Despite the Water Apportionment Accord in 1991 that had laid down a continuous release downstream Kotri as environmental flows, it did not happen consistently and the delta was only flushed during the seasonal as well as the mega floods. In the interim, the degradation meant the loss of five species of mangroves. One of those mangroves, Rhizophora Mucronata, was reintroduced in the Indus delta from Balochistan by Tahir Qureshi of Sindh Forest Department and later IUCN, Pakistan. Qureshi came to be known as Baba e Mangroves, or father of the mangroves for his role in championing this particular ecosystem.

Currently, the mangroves story is the best success story coming out of Pakistan. Since 2008 onwards, the Sindh Forest Department, International Union for Conservation of Nature (IUCN) Pakistan, WWF Pakistan have, with the help of the communities of the delta, recovered much of the area lost. From 2008 to 2022, they had extended the area from 60,000 hectares to 120,000 hectares, creating lush green defensive walls along the coast, regenerating the economies of so many deltaic communities and bringing in a promise of economic revival through carbon offsets.

Advocacy 360 degrees

With a pan-national nature- and people-centric programme being launched, its success depends on the buy-in from the people who have a direct and indirect stake in the health of the Indus, because it corresponds to their physical, ecological and economic health.

It was essential to take the conversation out of the rooms of technocrats, and consultants and to where the people could connect with it and own it. A concerted effort was made to create a coalition of the willing through advocacy, training and engagement with the bureaucrats who will at one point in their career or the other be serving in and taking decisions about the areas they serve along the Indus, with the media, cultural icons, community organisations and development sector specialists who had always been advocating such engagements.

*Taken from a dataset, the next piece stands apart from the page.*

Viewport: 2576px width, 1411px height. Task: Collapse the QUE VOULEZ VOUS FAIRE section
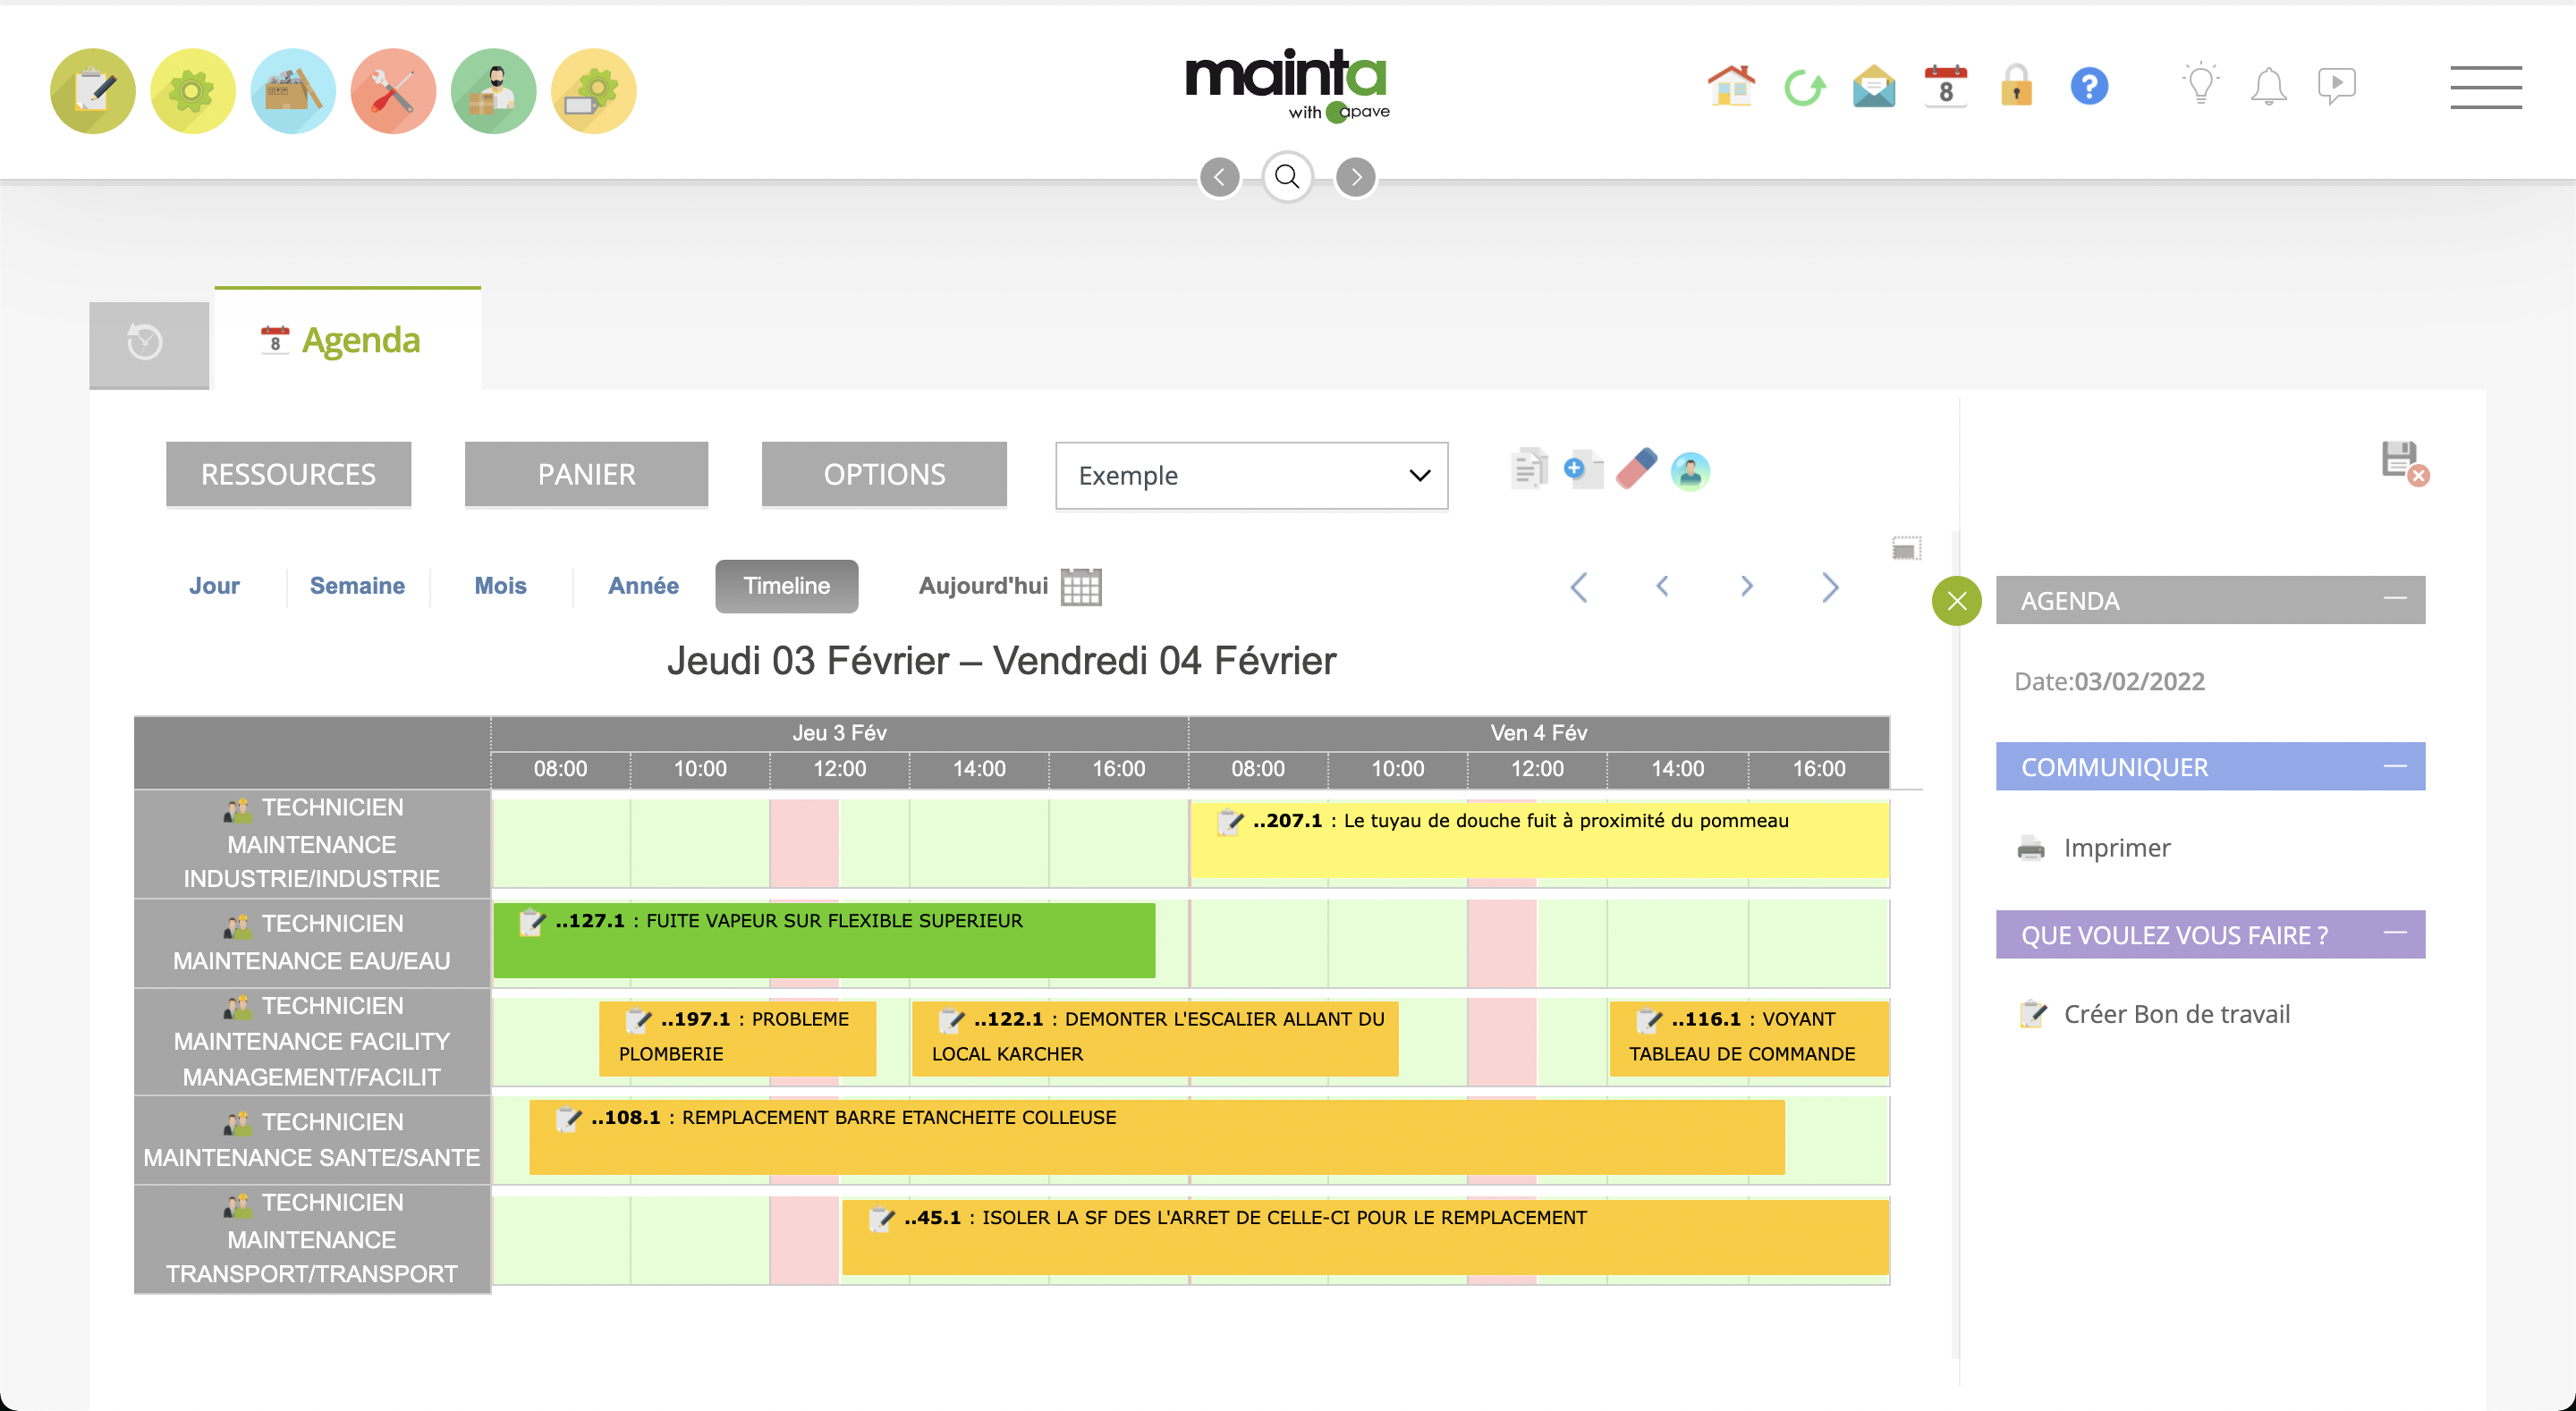(2395, 933)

The Living Indus team offered partial support to the first ever rafting expedition across the length of the river to capture it through the lens of the camera the people, their problems, the pollution and neglect, the promise and potential the Indus held within it. It showcased the imagery captured in its literature and took it to the COP 27 to showcase the importance of looking at it holistically as a fix to many of Pakistan’s problems and setting an example to others looking for holistic solutions to their rivers. It went to the Lahooti Melo, one of the largest ‘of the people, by the people’ cultural, musical festival that was dedicated to the celebration of the Indus and connected the people to it.

People centric engagement drives have already taken place, like the importance of a pollution free Indus through river cleaning activities.

To firm up this plan, a parallel stream of focused training sessions of the civil servants through their academies was undertaken. They were familiarised with the existing issues that required handling through the governance structure to meet the objectives in a more creative and engaged manner.

And, drilling down, after the selection of the province of Sindh as the first to receive attention for the interventions, the interaction circle was widened. The team engaged with think tanks, academia and civil society organisations, asking them to suggest the nuts and bolts of the existing or future projects that could fall within the broad umbrella of the 25 interventions.

This has actually mapped out a pathway that would be used for the other provinces as the project moves its engagement up the river so to say. This is imperative as this kind of a broad agreement to work in these different areas with partners who have the experience of working on specific issues along the river, for life on and along the river can feed into the whole that Living Indus Initiative proposes to synergise.

Maybe once haze lifts from the political horizon, the button can be pushed to set it all into motion by giving the Indus the status of a living entity and take things forward from there. For, as Dr. Daanish Mustafa so eloquently puts it… “it will say a lot about the people who are the people of this river”.